Zootropolis

2016, Animazione

Zootropolis: lo sceneggiatore Gary L. Goldman accusa la Disney di plagio

Lo studio ha già respinto tutte le accuse nonostante alcuni documenti dimostrino le tante somiglianze tra i due progetti.

La Disney dovrà affrontare una causa legale intentata dallo sceneggiatore Gary L. Goldman (Total Recall - Atto di Forza) che sostiene lo studio abbia violato i diritti di copyright e abbia infranto delle clausole presenti sul suo contratto. I documenti presentati per chiedere un processo sostengono infatti che ci siano delle somiglianze troppo evidenti tra la versione di Zootropolis che aveva ideato Goldman e quella prodotta da The Walt Disney Co: "Sono stati copiati i temi, le ambientazioni, la trama, i personaggi e i dialoghi, alcuni quasi in modo totale. Hanno copiato il titolo Zootopia e persino il design dei personaggi e gli artwork".

Lo sceneggiatore aveva preso contatti con la Disney nel 2000 e nel 2009 per proprre l'idea, tuttavia un portavoce dello studio ha dichiarato che si tratta di accuse false e sono pronti a difendersi in tribunale.
La richiesta è di ottenere parte dei profitti ottenuti da Zootropolis e dal suo merchandise, oltre a veder riconoscere i danni subiti come conseguenza dei comportamenti poco corretti.

Goldman sostiene di aver registrato i marchi e le idee di di un film in live-action chaiamato Looney nel 2001, ideato come primo tassello di un franchise che avrebbe dovuto comprendere anche un lungometraggio animato chiamato Zootopia.
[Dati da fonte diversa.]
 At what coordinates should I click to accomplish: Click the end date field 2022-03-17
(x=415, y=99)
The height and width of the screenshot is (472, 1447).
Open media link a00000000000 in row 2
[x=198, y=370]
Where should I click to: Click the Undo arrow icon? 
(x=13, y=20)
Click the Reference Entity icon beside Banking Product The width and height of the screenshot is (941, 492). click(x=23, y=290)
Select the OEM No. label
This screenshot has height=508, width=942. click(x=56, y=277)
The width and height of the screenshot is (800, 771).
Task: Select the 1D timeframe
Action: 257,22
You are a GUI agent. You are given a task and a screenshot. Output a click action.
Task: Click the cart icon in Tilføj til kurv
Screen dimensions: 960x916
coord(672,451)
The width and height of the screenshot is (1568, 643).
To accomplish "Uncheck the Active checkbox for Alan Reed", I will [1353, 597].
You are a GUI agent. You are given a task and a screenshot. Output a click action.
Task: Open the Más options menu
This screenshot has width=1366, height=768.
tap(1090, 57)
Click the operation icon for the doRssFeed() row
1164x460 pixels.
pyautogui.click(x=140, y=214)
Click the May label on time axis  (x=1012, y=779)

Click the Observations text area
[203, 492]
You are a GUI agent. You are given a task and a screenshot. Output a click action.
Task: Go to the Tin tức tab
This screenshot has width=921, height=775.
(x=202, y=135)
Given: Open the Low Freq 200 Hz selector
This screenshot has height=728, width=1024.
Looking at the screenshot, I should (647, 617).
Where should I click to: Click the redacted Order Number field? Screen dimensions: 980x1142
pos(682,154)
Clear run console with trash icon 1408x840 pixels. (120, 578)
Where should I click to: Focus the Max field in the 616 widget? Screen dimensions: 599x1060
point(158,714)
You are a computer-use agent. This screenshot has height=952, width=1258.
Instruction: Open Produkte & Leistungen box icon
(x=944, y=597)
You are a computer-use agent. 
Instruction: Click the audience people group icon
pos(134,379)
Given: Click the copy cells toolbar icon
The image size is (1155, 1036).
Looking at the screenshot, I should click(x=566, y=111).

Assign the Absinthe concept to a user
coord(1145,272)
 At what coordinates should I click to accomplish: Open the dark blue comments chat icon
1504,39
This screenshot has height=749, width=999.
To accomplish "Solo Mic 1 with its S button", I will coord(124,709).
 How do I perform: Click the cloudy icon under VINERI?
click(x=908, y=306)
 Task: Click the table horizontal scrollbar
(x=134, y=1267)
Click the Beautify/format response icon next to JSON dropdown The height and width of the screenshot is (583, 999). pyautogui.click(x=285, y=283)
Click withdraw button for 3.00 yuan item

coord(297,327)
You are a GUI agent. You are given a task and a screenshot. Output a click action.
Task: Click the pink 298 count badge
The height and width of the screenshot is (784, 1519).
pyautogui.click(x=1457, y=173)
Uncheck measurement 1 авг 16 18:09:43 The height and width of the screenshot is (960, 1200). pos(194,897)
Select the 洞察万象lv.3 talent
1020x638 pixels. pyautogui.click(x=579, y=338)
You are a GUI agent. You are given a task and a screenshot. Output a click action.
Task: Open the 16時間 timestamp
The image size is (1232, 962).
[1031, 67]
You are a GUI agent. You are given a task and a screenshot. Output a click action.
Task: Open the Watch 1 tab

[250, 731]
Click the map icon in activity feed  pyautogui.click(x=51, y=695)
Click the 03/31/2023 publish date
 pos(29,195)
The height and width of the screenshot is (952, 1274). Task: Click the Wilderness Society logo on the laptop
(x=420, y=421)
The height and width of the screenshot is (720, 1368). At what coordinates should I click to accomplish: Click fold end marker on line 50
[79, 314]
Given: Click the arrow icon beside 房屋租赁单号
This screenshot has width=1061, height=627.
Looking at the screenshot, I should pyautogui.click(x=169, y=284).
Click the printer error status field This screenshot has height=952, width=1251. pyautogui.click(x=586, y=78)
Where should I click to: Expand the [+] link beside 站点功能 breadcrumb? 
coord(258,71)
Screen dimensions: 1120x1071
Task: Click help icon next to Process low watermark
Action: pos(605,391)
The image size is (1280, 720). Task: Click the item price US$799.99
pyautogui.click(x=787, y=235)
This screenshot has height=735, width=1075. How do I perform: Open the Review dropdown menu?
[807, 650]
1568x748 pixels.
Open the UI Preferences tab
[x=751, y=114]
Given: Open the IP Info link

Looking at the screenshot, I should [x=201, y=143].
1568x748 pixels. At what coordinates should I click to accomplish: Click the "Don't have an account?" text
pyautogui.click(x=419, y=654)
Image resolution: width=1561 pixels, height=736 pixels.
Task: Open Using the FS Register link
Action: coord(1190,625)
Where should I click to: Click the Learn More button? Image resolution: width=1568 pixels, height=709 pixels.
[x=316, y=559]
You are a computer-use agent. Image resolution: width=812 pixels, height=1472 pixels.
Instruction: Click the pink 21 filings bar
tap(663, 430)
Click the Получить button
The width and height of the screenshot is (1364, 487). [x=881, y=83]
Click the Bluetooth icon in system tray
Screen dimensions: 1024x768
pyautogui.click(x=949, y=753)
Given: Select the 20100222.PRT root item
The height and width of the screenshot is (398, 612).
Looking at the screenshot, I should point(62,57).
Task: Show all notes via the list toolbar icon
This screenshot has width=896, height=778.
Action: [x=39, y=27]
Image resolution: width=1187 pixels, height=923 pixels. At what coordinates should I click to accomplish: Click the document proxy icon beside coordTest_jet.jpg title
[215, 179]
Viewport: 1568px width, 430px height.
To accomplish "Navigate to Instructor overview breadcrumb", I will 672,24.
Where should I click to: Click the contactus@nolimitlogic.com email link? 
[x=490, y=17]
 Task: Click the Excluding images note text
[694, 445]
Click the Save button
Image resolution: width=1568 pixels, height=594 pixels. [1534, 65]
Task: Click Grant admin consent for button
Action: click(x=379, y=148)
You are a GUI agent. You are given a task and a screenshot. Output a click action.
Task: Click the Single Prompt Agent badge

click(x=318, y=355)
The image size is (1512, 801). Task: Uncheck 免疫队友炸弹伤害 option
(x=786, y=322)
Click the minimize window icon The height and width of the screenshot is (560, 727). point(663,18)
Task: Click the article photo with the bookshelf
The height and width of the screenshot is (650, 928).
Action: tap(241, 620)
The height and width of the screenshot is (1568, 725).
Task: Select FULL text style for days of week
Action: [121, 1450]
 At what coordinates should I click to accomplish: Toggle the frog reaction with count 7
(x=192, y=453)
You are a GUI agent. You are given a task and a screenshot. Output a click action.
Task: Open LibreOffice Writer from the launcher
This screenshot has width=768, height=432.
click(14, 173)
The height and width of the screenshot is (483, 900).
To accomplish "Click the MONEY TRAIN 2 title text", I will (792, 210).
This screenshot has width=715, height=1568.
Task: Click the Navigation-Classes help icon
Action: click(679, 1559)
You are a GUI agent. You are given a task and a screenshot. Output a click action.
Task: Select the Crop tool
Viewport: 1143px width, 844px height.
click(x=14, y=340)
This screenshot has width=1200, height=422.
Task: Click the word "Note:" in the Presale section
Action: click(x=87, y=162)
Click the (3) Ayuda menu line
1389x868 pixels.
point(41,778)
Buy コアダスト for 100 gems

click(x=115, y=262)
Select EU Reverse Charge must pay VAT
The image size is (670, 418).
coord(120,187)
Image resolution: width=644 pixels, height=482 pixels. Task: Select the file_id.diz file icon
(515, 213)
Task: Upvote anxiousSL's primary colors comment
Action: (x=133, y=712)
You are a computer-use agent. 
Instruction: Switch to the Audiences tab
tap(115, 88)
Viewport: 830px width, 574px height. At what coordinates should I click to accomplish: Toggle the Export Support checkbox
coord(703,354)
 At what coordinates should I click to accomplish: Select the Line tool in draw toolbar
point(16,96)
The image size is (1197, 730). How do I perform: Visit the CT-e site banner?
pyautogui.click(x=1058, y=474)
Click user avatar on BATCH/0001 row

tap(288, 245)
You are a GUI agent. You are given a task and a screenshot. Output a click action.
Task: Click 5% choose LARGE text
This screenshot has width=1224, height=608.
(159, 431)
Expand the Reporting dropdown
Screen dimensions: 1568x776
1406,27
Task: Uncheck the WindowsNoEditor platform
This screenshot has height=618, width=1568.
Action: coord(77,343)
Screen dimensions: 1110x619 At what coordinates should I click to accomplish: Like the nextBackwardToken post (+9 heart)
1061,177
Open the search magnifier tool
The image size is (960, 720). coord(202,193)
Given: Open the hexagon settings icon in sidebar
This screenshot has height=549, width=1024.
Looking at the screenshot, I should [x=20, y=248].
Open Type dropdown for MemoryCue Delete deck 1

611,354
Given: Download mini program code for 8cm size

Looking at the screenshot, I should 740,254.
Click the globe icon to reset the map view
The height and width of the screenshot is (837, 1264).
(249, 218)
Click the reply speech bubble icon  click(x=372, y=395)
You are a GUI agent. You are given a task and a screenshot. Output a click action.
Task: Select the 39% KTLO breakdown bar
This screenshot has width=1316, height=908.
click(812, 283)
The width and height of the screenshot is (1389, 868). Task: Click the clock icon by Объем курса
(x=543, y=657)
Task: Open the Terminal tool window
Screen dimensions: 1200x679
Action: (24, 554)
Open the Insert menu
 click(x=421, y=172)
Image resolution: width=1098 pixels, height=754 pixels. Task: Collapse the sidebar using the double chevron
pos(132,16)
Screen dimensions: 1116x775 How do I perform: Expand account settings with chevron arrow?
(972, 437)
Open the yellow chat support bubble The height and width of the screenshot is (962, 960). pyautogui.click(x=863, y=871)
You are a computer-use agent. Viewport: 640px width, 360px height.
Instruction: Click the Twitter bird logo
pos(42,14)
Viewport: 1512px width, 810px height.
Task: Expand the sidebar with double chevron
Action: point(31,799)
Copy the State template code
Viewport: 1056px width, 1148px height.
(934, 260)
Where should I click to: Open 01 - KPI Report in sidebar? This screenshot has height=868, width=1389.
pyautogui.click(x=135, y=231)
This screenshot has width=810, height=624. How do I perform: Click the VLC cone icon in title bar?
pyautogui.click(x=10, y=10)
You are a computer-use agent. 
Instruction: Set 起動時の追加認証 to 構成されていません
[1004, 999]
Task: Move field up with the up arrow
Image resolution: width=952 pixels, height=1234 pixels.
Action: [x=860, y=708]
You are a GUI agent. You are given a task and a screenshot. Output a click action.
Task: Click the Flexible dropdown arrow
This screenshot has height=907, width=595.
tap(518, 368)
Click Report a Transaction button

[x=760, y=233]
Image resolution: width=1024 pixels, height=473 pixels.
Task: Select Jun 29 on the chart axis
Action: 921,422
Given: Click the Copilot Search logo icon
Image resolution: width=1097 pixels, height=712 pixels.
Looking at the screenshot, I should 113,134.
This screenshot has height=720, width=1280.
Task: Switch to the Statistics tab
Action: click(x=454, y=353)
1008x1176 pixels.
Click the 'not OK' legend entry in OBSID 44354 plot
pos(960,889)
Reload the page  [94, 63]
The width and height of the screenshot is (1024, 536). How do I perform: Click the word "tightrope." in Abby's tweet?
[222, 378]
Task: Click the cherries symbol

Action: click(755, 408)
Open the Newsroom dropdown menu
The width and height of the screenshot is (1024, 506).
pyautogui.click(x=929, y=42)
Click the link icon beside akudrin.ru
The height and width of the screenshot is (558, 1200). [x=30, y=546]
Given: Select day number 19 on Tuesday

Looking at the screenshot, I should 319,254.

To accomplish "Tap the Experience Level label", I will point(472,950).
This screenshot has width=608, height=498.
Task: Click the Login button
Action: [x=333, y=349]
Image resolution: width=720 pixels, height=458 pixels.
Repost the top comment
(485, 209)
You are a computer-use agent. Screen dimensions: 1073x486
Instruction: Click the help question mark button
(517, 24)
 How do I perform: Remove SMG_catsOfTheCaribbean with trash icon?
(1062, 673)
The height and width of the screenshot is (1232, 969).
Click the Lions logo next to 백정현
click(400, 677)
Il progetto seguiva un animatore che crea un mondo animato abitato da animali come riflesso della società umana. Tra i protagonisti di quella versione c'era uno scoiattolo particolarmente ottimista chiamata Mimi che non viene considerata seriamente e viene discriminata, come accade a Judy. Nick sarebbe invece un'elaborazione della cinica iena Roscoe. Tra i personaggi ideati da Goldman c'erano poi un orso grizzly simile a Bogo e Cha, dalle caratteristiche vicine a quelle che contraddistinguono Gazelle. I protagonisti, inoltre, cercavano di intraprendere una carriera nonostante i genitori non dimostrassero la propria approvazione, ottenendo poi la possibilità di lavorare in una città importante dove sono alle prese con dei capi che vogliono controllarli e con i propri pregiudizi, situazione che porta a una crisi professionale e personale. I personaggi ritornano poi a casa dove imparano una lezione importante e riescono quindi a superare i propri pregiudizi, crescendo e diventando quello che vorrebbero.

Goldman aveva proposto l'idea del progetto a David Hoberman nel 2000, all'epoca a capo di Mandeville Films che aveva però rinunciato alla realizzazione del progetto. Nel 2009 lo sceneggiatore aveva quindi riproposto il progetto a Brigham Taylor, responsabile dello sviluppo dei progetti della Disney, che gli aveva assicurato che avrebbe proposto le sue idee al dipartimento animazione.

Byron Howard e Nathan Greno hanno invece sostenuto di aver presentato l'idea di Zootropolis nel 2010 a John Lasseter, facendo successivamente evolvere la storia da un film di spie in stile James Bond alla versione che è stata portata nelle sale.